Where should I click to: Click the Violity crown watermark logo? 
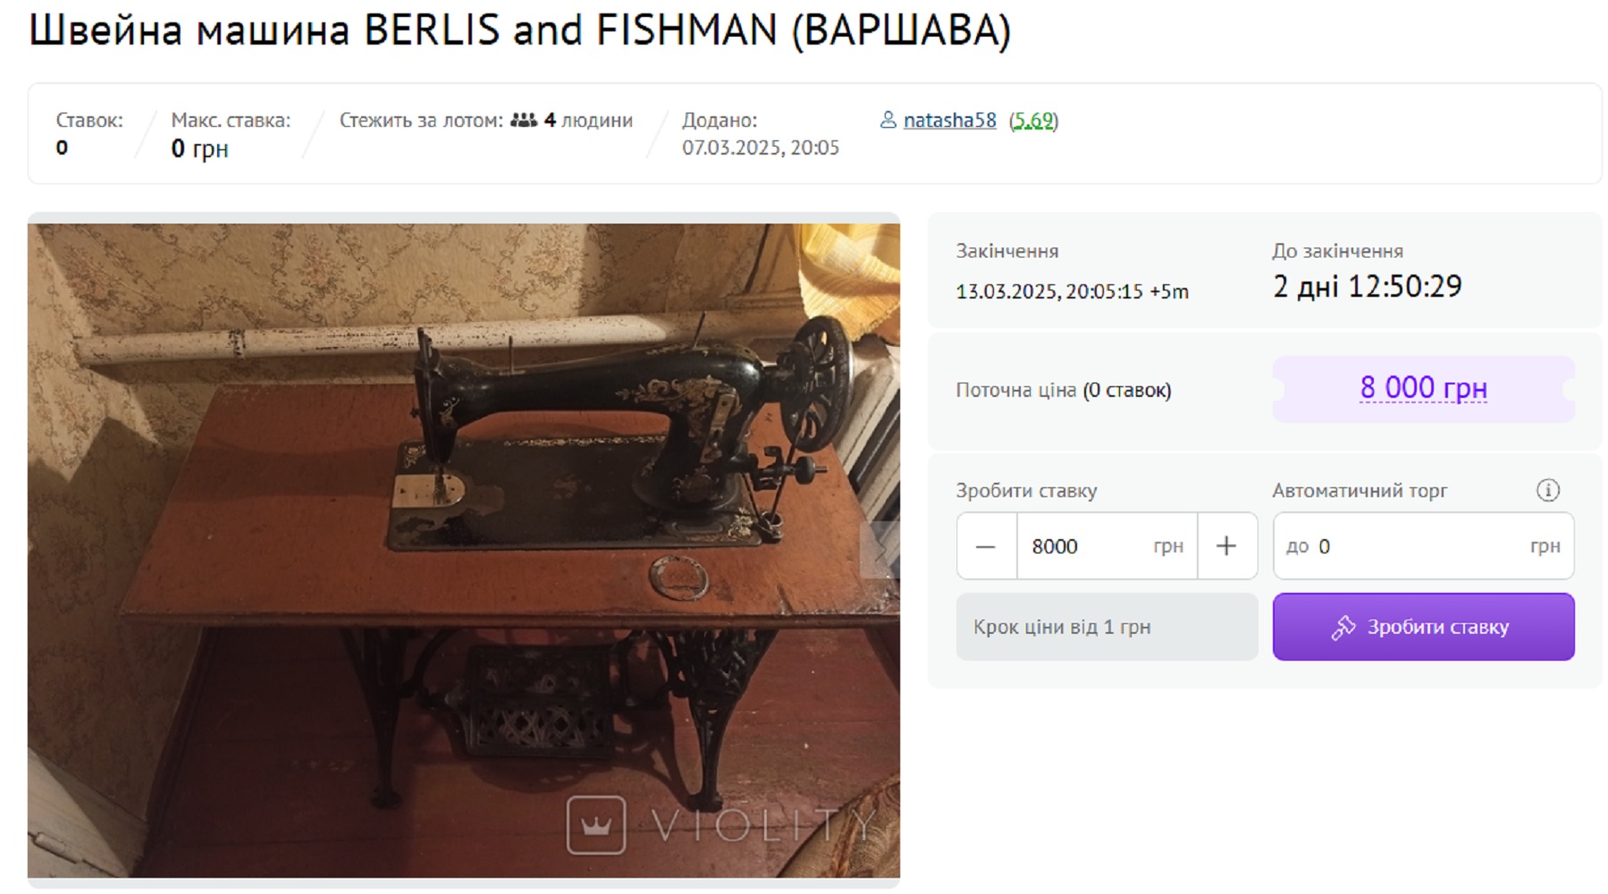coord(596,825)
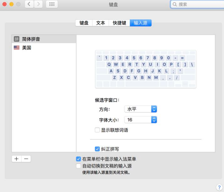Select the 美国 flag input source
224x192 pixels.
[x=26, y=48]
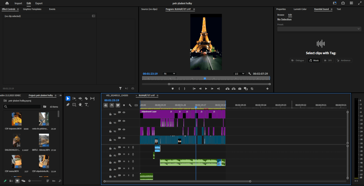Select the Type tool
The width and height of the screenshot is (364, 186).
[87, 105]
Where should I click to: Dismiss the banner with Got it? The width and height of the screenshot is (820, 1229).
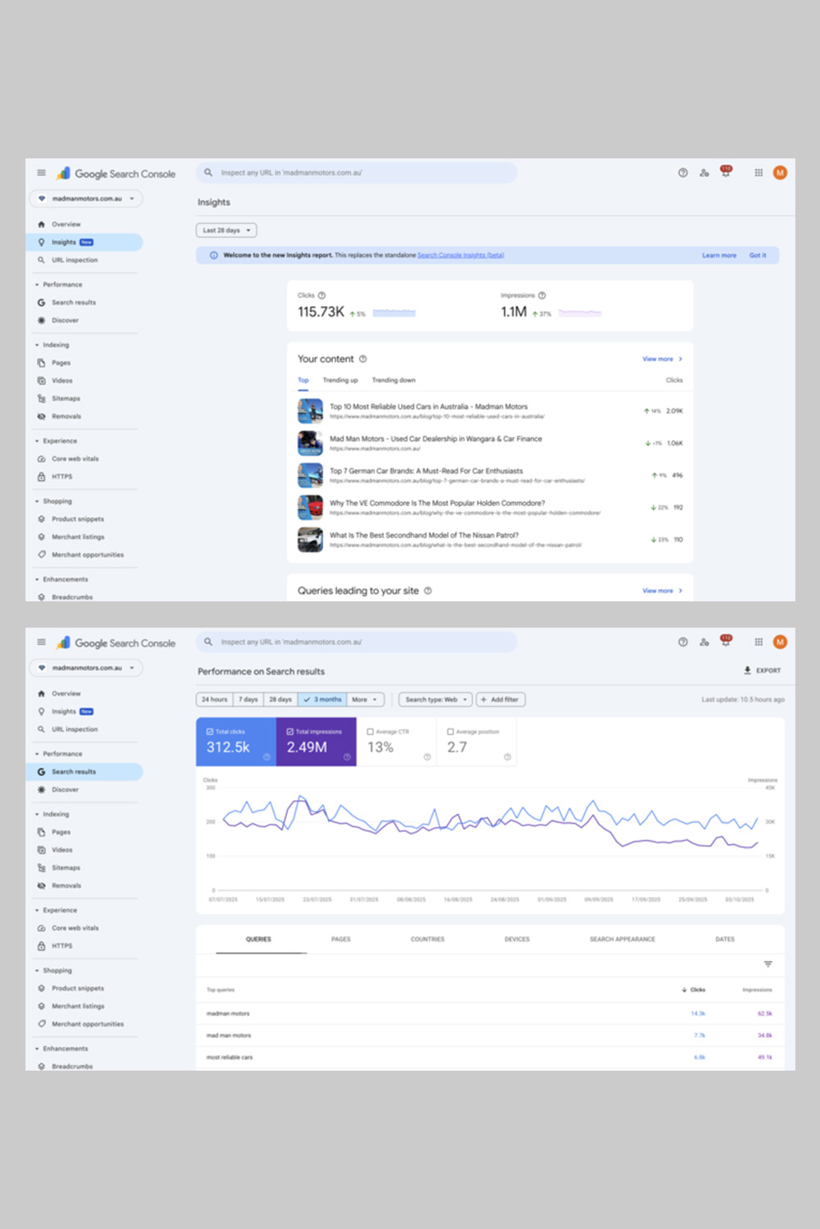tap(758, 255)
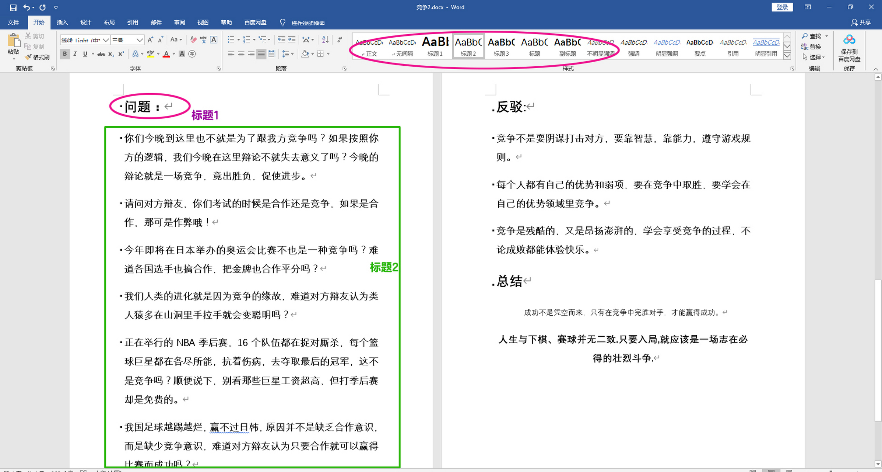The height and width of the screenshot is (472, 882).
Task: Click the font color swatch
Action: tap(166, 54)
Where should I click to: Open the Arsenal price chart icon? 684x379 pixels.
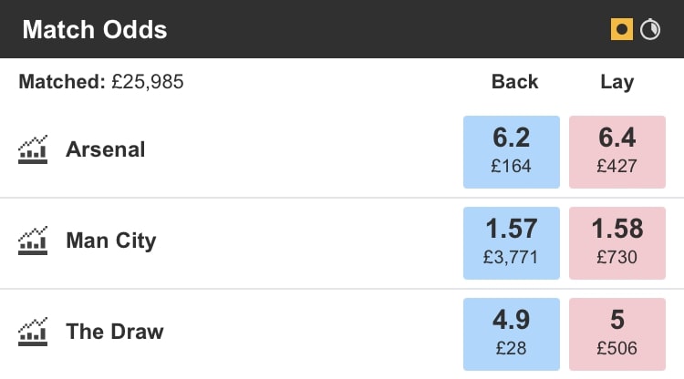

+ + + + + + +

Exercise details: Reproduce the items above with "Where should I click to" replaced by "Where do I click to" throughout, leaving everything else unchanged. Omit the pictures from your answer.

Task solution:
Where do I click to: Click the Violity crown watermark logo? 
coord(596,825)
Select the 美国 flag input source
224x192 pixels.
[x=26, y=48]
Select the Type tool
The width and height of the screenshot is (364, 186).
[87, 105]
Where do I click to: Dismiss the banner with Got it? The width and height of the screenshot is (820, 1229).
tap(758, 255)
The height and width of the screenshot is (472, 882).
Task: Click the font color swatch
Action: tap(166, 54)
Where do I click to: Open the Arsenal price chart icon? 684x379 pixels.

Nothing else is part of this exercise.